Homodimerization of the p51 Subunit of HIV-1 Reverse Transcriptase

Abstract

The dimerization of HIV reverse transcriptase (RT), required to obtain the active form of the enzyme, is influenced by mutations, non-nucleoside reverse transcriptase inhibitors (NNRTIs), nucleotide substrates, Mg ions, temperature, and specifically designed dimerization inhibitors. In this study, we have utilized nuclear magnetic resonance (NMR) spectroscopy of the [methyl-(13)C]methionine-labeled enzyme and small-angle X-ray scattering (SAXS) to investigate how several of these factors influence the dimerization behavior of the p51 subunit.
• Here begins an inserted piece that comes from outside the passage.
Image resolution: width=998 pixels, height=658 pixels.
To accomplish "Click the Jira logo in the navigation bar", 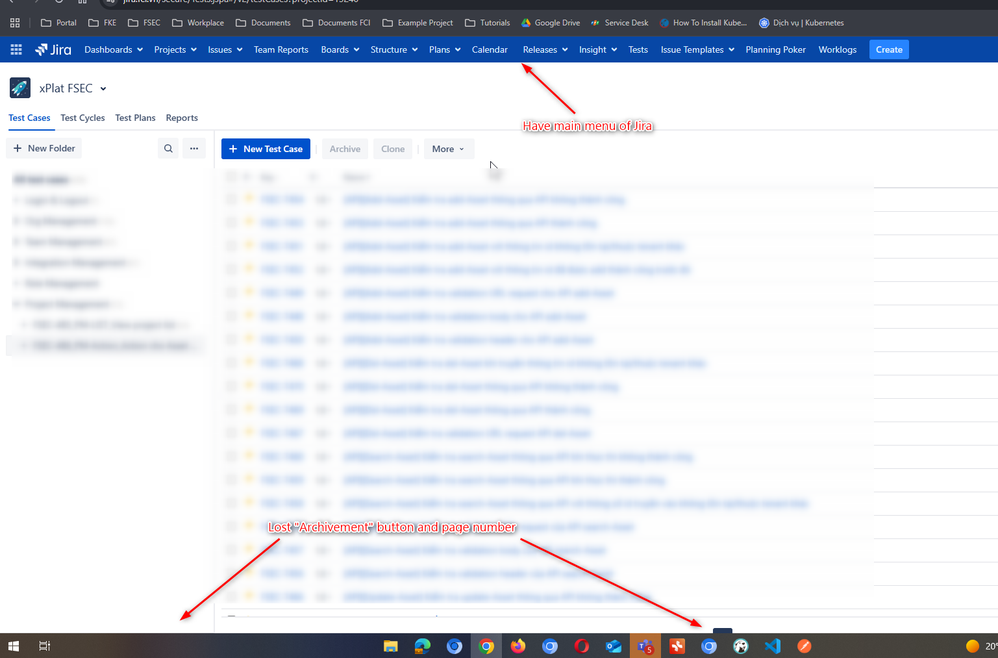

The (1)H-(13)C HSQC spectrum of p51 obtained at micromolar concentrations indicates that a significant fraction of the p51 adopts a "p66-like" conformation. SAXS data obtained for p51 samples were used to determine the fractions of monomer and dimer in the sample and to evaluate the conformation of the fingers/thumb subdomain. All of the p51 monomer observed was found to adopt the compact, "p51C" conformation observed for the p51 subunit in the RT heterodimer. The NMR and SAXS data indicate that the p51 homodimer adopts a structure that is similar to the p66/p51 heterodimer, with one p51C subunit and a second p51 subunit in an extended, "p51E" conformation that resembles the p66 subunit of the heterodimer. The fractional dimer concentration and the fingers/thumb orientation are found to depend strongly on the experimental conditions and exhibit a qualitative dependence on nevirapine and ionic strength (KCl) that is similar to the behavior reported for the heterodimer and the p66 homodimer. The L289K mutation interferes with p51 homodimer formation as it does with formation of the heterodimer, despite its location far from the dimer interface. This effect is readily interpreted in terms of a conformational selection model, in which p51(L289K) has a much greater preference for the compact, p51C conformation. A reduced level of dimer formation then results from the reduced ratio of the p51E(L289K) to p51C(L289K) monomers.